Being a prosaic economist, I would have thought that, as long as a business can embiggen its sales and profit margins, empassionment is beside the point.
Topics: Life in General |
January 30th, 2008 at 5:20 pm
I was going to add something about ‘crapulence’ (to wallow in one’s own), but a number of online dictionaries tell me this is actually a word?
January 30th, 2008 at 5:34 pm
John as anyone from Sex Ed could tell you, empassionment often leads to embiggenment.
January 30th, 2008 at 5:58 pm
Ostrobogulous.
January 30th, 2008 at 6:12 pm
All too sesquipedalian for me.
January 30th, 2008 at 7:16 pm
Talking of businesses embiggening their sales…
January 30th, 2008 at 8:29 pm
Yep, and now that unfettered capitalism has biggered everything we find it has buggered everything too.
January 30th, 2008 at 8:33 pm
How fortunate that English is such a malleable language and new words can be found to replace all of those which are of no use any more. Vale Snollygoster.

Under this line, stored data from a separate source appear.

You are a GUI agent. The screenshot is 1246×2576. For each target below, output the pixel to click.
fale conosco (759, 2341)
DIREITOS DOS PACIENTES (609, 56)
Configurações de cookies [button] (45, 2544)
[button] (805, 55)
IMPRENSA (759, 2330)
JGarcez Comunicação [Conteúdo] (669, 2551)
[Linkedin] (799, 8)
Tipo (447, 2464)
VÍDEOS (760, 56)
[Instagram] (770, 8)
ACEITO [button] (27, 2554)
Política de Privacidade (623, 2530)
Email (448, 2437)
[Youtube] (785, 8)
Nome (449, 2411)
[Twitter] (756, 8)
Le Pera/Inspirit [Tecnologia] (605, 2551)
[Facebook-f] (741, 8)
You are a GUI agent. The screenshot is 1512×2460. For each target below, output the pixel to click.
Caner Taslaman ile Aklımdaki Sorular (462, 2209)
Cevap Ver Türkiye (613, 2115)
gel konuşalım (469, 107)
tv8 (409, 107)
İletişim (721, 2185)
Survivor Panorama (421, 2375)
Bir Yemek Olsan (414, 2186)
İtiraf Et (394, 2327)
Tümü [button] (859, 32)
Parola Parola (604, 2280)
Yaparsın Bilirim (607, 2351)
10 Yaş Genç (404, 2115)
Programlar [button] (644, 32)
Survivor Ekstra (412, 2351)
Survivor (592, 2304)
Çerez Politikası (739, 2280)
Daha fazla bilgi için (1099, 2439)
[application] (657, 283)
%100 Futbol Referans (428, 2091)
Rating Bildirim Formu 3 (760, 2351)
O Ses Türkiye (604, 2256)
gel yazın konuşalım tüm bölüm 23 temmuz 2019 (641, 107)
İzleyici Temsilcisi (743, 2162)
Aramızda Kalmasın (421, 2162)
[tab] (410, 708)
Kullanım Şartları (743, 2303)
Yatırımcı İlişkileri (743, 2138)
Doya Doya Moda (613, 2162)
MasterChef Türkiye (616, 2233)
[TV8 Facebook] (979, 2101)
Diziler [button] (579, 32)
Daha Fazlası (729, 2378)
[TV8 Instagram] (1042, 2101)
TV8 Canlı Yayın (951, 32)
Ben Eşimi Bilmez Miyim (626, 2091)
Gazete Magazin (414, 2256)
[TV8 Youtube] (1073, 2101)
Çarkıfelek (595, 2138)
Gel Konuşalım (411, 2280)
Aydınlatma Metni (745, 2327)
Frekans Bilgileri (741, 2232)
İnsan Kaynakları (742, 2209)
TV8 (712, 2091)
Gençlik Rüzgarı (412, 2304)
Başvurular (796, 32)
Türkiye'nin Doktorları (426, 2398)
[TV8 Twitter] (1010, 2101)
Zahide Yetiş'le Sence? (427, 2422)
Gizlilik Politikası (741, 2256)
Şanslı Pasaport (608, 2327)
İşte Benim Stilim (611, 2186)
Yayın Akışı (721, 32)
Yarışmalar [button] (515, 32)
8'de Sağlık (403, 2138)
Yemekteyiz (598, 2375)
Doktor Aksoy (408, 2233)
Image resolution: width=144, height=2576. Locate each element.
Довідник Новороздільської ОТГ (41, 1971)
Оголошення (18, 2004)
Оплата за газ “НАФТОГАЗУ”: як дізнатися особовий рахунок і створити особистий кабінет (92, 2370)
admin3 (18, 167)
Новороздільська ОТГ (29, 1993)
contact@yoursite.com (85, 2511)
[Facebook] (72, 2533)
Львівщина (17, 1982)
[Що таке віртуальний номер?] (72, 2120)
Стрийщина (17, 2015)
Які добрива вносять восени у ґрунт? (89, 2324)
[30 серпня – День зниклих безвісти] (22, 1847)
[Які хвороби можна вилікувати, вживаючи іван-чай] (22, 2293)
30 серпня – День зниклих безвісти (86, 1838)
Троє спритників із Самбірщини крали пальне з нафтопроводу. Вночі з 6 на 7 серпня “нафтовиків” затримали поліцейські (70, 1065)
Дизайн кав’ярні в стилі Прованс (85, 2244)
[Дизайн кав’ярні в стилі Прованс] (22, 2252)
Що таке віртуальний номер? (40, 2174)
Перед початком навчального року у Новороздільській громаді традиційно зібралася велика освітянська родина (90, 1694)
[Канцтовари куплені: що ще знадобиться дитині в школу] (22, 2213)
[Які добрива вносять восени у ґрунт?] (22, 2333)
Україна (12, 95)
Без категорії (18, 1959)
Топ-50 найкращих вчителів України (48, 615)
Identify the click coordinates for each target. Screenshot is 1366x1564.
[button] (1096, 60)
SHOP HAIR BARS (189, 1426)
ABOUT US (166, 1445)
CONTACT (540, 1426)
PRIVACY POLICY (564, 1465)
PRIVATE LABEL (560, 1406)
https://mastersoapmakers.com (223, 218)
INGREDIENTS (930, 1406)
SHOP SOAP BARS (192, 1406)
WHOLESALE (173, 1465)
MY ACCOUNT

January 31st, 2008 at 9:15 am
You statisticians certainly come out with some doozies. Here’s a comment from the “Books that make you dumb” thread at Crooked Timber:
Bad, bad, bad, poorly designed, unscientific study with so much multicollinearity, heteroskedesticity, and ommited vars to make a grown man weep.
Criminy.
January 31st, 2008 at 10:36 am
While we may legitimately laugh at neologisms, we should weep for the useful words misused into mere synonyms: disinterested/uninterested; militate/mitigate; regretful/regrettable to name but a few. Neologisms are largely cosmetic and may be inspired: ignorant misuse is sad and chronic.